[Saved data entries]

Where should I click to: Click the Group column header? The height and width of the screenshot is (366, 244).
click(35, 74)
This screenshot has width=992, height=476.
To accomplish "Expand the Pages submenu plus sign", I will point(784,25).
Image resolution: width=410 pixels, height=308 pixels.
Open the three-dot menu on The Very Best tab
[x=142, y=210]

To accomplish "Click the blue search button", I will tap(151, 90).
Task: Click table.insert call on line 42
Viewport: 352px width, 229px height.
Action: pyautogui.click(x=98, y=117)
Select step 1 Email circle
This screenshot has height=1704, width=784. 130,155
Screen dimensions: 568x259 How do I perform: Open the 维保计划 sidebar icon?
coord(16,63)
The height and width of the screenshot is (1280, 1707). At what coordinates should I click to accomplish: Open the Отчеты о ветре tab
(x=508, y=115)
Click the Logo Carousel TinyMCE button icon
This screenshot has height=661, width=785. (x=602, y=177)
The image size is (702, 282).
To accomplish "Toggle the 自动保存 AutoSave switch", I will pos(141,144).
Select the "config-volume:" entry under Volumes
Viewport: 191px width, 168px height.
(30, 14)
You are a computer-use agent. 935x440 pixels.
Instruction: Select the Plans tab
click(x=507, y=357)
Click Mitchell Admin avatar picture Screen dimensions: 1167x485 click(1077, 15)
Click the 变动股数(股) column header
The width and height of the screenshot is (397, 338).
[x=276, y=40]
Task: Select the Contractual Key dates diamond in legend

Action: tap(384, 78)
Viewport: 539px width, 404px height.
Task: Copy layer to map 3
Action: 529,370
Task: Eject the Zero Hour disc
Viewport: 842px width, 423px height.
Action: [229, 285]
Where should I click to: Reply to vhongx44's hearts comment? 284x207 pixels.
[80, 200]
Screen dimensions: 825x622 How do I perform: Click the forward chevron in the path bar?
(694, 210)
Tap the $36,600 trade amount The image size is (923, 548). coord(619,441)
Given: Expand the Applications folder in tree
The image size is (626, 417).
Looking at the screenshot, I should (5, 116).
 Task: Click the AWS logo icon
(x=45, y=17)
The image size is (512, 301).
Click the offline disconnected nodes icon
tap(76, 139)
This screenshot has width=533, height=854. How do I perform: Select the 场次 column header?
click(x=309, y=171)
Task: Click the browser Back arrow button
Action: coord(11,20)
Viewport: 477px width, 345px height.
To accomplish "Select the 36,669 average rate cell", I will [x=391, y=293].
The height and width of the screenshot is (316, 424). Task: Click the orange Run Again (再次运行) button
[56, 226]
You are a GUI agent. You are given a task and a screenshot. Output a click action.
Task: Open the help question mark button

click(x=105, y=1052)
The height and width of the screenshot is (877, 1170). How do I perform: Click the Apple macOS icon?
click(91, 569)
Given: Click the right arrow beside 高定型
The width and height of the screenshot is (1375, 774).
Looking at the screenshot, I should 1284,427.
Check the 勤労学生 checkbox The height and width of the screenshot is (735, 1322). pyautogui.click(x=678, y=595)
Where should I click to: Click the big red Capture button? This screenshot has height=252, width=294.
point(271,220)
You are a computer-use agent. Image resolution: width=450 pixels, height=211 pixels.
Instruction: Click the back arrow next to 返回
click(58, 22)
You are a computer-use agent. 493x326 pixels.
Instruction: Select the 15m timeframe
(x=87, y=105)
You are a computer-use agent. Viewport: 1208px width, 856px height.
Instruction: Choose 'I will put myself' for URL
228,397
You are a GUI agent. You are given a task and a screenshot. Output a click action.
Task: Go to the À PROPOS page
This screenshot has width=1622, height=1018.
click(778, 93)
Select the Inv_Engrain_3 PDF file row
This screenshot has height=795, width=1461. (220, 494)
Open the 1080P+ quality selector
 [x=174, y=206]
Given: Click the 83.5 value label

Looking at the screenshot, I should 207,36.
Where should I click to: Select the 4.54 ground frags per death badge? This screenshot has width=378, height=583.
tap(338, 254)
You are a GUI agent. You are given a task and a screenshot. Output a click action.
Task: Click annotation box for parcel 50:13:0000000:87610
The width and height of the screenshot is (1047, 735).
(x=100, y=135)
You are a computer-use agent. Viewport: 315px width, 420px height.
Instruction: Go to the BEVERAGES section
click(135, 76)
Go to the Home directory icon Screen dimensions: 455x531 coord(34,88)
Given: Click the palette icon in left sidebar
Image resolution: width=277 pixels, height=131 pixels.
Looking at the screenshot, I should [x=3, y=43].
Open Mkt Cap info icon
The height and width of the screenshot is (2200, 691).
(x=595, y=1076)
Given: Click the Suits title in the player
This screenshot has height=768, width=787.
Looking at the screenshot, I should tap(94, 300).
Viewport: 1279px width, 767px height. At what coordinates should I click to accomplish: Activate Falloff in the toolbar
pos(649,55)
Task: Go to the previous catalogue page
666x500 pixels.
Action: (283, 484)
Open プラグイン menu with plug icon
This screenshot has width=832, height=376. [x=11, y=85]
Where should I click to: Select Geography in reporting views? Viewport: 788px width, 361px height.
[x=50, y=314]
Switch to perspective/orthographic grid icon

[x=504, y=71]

**ACTION ITEM:** What is needed is every line of the records above that contains the word "Expand".

**ANSWER TO THIS EXERCISE:**
To accomplish "Expand the Pages submenu plus sign", I will point(784,25).
Given: Expand the Applications folder in tree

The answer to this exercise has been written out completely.